Stored data entries —
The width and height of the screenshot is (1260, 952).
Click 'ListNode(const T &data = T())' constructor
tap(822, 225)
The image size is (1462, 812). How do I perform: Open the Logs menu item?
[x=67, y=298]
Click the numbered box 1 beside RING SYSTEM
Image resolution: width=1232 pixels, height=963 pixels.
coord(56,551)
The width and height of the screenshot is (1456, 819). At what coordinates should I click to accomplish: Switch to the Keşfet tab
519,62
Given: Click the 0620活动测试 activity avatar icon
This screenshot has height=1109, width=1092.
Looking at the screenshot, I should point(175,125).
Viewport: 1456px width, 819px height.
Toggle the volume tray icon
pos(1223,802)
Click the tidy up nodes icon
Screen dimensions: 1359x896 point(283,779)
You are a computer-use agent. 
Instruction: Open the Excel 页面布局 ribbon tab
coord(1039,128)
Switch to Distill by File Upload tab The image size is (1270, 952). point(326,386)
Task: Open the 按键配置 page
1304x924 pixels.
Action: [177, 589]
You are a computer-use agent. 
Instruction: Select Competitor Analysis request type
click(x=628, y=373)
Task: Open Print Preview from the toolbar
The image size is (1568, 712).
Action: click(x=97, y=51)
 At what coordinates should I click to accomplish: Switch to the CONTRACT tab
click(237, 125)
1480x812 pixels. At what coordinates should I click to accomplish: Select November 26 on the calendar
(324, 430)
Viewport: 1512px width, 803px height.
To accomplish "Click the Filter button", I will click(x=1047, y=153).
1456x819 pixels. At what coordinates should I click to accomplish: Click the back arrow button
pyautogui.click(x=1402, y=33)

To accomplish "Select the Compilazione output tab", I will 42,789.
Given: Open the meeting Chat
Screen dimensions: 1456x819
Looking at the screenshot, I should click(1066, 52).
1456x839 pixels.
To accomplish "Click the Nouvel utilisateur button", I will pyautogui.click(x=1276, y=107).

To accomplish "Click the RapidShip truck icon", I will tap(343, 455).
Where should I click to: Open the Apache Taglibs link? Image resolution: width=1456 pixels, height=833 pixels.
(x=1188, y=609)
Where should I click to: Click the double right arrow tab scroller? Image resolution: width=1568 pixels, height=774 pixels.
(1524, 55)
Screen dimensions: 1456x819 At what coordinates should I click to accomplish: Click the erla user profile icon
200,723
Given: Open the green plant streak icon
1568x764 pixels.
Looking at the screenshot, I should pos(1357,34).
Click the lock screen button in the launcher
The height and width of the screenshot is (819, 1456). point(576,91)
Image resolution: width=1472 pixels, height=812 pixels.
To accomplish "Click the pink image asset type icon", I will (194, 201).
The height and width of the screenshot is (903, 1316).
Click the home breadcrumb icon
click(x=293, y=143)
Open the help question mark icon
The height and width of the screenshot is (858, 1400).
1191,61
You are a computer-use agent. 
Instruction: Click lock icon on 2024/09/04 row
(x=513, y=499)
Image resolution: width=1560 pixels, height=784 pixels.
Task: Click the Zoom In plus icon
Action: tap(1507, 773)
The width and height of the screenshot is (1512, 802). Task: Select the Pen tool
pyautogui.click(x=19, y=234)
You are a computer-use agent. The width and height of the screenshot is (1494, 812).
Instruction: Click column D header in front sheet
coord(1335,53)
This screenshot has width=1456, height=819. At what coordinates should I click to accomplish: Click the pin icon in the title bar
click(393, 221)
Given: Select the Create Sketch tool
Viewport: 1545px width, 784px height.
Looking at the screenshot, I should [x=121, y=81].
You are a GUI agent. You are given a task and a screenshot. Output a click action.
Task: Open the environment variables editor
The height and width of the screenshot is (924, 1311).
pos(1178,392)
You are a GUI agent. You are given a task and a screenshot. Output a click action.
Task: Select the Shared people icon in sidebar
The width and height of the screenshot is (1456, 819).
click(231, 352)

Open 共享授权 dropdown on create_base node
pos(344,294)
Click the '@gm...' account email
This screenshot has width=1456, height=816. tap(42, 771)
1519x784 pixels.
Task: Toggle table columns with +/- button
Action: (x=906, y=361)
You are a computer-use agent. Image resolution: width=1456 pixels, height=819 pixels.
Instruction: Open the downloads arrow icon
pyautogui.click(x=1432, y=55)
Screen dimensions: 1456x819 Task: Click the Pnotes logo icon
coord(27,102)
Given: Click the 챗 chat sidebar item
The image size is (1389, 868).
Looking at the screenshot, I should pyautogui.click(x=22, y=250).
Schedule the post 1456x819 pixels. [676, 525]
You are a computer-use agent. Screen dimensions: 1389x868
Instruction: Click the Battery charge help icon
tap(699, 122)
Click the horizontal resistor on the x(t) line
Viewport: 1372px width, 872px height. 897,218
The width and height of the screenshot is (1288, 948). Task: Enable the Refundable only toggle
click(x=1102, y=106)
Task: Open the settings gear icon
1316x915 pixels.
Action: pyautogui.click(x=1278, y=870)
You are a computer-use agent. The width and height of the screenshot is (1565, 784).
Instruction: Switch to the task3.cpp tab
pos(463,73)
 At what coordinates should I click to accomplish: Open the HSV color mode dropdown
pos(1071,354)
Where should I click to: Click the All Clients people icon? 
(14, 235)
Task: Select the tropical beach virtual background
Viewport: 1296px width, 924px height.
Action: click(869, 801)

Requirement — Reproduce all the data word for word.

Answer box —
The width and height of the screenshot is (1260, 952).
Click 'ListNode(const T &data = T())' constructor
tap(822, 225)
The image size is (1462, 812). How do I perform: Open the Logs menu item?
[x=67, y=298]
Click the numbered box 1 beside RING SYSTEM
Image resolution: width=1232 pixels, height=963 pixels.
coord(56,551)
The width and height of the screenshot is (1456, 819). At what coordinates should I click to accomplish: Switch to the Keşfet tab
519,62
Given: Click the 0620活动测试 activity avatar icon
This screenshot has height=1109, width=1092.
Looking at the screenshot, I should point(175,125).
Viewport: 1456px width, 819px height.
Toggle the volume tray icon
pos(1223,802)
Click the tidy up nodes icon
Screen dimensions: 1359x896 point(283,779)
You are a computer-use agent. 
Instruction: Open the Excel 页面布局 ribbon tab
coord(1039,128)
Switch to Distill by File Upload tab The image size is (1270, 952). point(326,386)
Task: Open the 按键配置 page
1304x924 pixels.
Action: [177, 589]
You are a computer-use agent. 
Instruction: Select Competitor Analysis request type
click(x=628, y=373)
Task: Open Print Preview from the toolbar
The image size is (1568, 712).
Action: click(x=97, y=51)
 At what coordinates should I click to accomplish: Switch to the CONTRACT tab
click(237, 125)
1480x812 pixels. At what coordinates should I click to accomplish: Select November 26 on the calendar
(324, 430)
Viewport: 1512px width, 803px height.
To accomplish "Click the Filter button", I will click(x=1047, y=153).
1456x819 pixels. At what coordinates should I click to accomplish: Click the back arrow button
pyautogui.click(x=1402, y=33)

To accomplish "Select the Compilazione output tab", I will 42,789.
Given: Open the meeting Chat
Screen dimensions: 1456x819
Looking at the screenshot, I should click(1066, 52).
1456x839 pixels.
To accomplish "Click the Nouvel utilisateur button", I will pyautogui.click(x=1276, y=107).

To accomplish "Click the RapidShip truck icon", I will tap(343, 455).
Where should I click to: Open the Apache Taglibs link? Image resolution: width=1456 pixels, height=833 pixels.
(x=1188, y=609)
Where should I click to: Click the double right arrow tab scroller? Image resolution: width=1568 pixels, height=774 pixels.
(1524, 55)
Screen dimensions: 1456x819 At what coordinates should I click to accomplish: Click the erla user profile icon
200,723
Given: Open the green plant streak icon
1568x764 pixels.
Looking at the screenshot, I should pos(1357,34).
Click the lock screen button in the launcher
The height and width of the screenshot is (819, 1456). point(576,91)
Image resolution: width=1472 pixels, height=812 pixels.
To accomplish "Click the pink image asset type icon", I will (194, 201).
The height and width of the screenshot is (903, 1316).
Click the home breadcrumb icon
click(x=293, y=143)
Open the help question mark icon
The height and width of the screenshot is (858, 1400).
1191,61
You are a computer-use agent. 
Instruction: Click lock icon on 2024/09/04 row
(x=513, y=499)
Image resolution: width=1560 pixels, height=784 pixels.
Task: Click the Zoom In plus icon
Action: tap(1507, 773)
The width and height of the screenshot is (1512, 802). Task: Select the Pen tool
pyautogui.click(x=19, y=234)
You are a computer-use agent. The width and height of the screenshot is (1494, 812).
Instruction: Click column D header in front sheet
coord(1335,53)
This screenshot has width=1456, height=819. At what coordinates should I click to accomplish: Click the pin icon in the title bar
click(393, 221)
Given: Select the Create Sketch tool
Viewport: 1545px width, 784px height.
Looking at the screenshot, I should [x=121, y=81].
You are a GUI agent. You are given a task and a screenshot. Output a click action.
Task: Open the environment variables editor
The height and width of the screenshot is (924, 1311).
pos(1178,392)
You are a GUI agent. You are given a task and a screenshot. Output a click action.
Task: Select the Shared people icon in sidebar
The width and height of the screenshot is (1456, 819).
click(231, 352)

Open 共享授权 dropdown on create_base node
pos(344,294)
Click the '@gm...' account email
This screenshot has width=1456, height=816. tap(42, 771)
1519x784 pixels.
Task: Toggle table columns with +/- button
Action: (x=906, y=361)
You are a computer-use agent. Image resolution: width=1456 pixels, height=819 pixels.
Instruction: Open the downloads arrow icon
pyautogui.click(x=1432, y=55)
Screen dimensions: 1456x819 Task: Click the Pnotes logo icon
coord(27,102)
Given: Click the 챗 chat sidebar item
The image size is (1389, 868).
Looking at the screenshot, I should pyautogui.click(x=22, y=250).
Schedule the post 1456x819 pixels. [676, 525]
You are a computer-use agent. Screen dimensions: 1389x868
Instruction: Click the Battery charge help icon
tap(699, 122)
Click the horizontal resistor on the x(t) line
Viewport: 1372px width, 872px height. 897,218
The width and height of the screenshot is (1288, 948). Task: Enable the Refundable only toggle
click(x=1102, y=106)
Task: Open the settings gear icon
1316x915 pixels.
Action: pyautogui.click(x=1278, y=870)
You are a computer-use agent. The width and height of the screenshot is (1565, 784).
Instruction: Switch to the task3.cpp tab
pos(463,73)
 At what coordinates should I click to accomplish: Open the HSV color mode dropdown
pos(1071,354)
Where should I click to: Click the All Clients people icon? 
(14, 235)
Task: Select the tropical beach virtual background
Viewport: 1296px width, 924px height.
Action: click(869, 801)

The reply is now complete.